***** RECORDS FOR THIS TASK

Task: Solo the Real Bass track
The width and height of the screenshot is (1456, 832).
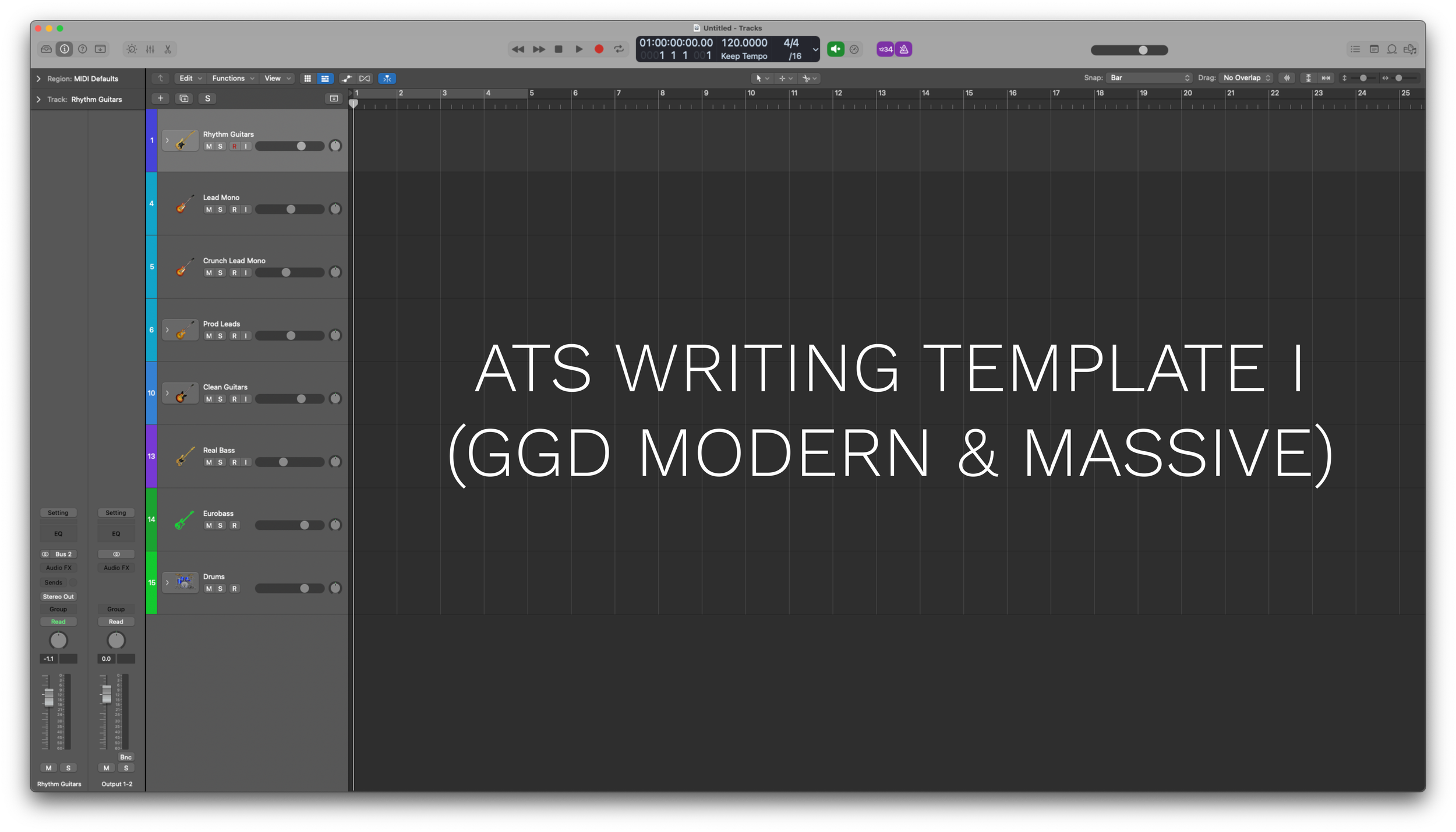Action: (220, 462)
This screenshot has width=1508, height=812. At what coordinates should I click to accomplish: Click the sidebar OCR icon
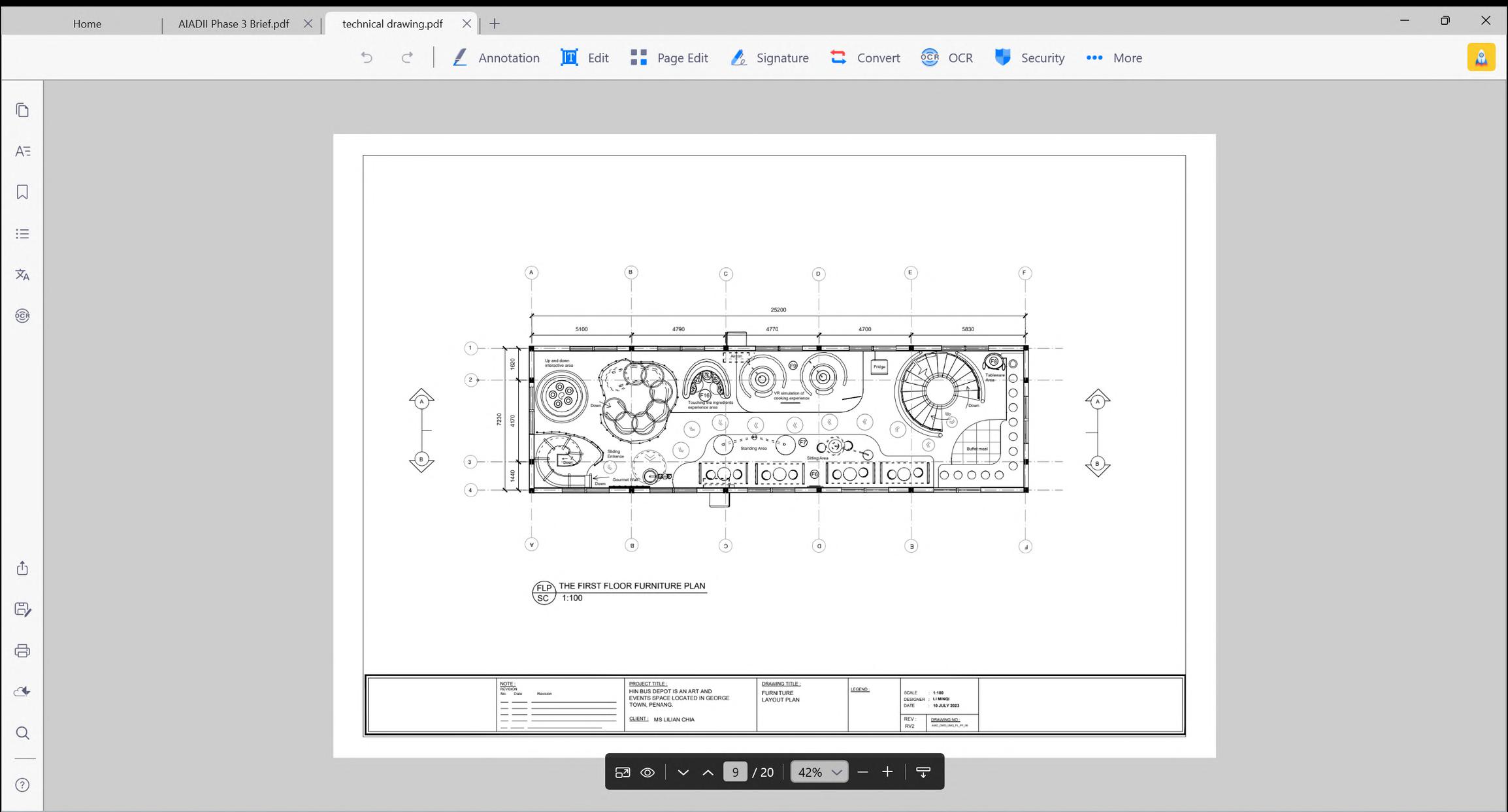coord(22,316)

**********

▸ YOUR ASSIGNMENT: Everything in the listing above, apart from its pictures, must be repeated exactly.

▸ THE ANSWER:
Task: Solo the Real Bass track
The width and height of the screenshot is (1456, 832).
Action: (220, 462)
This screenshot has width=1508, height=812. At what coordinates should I click to accomplish: Click the sidebar OCR icon
coord(22,316)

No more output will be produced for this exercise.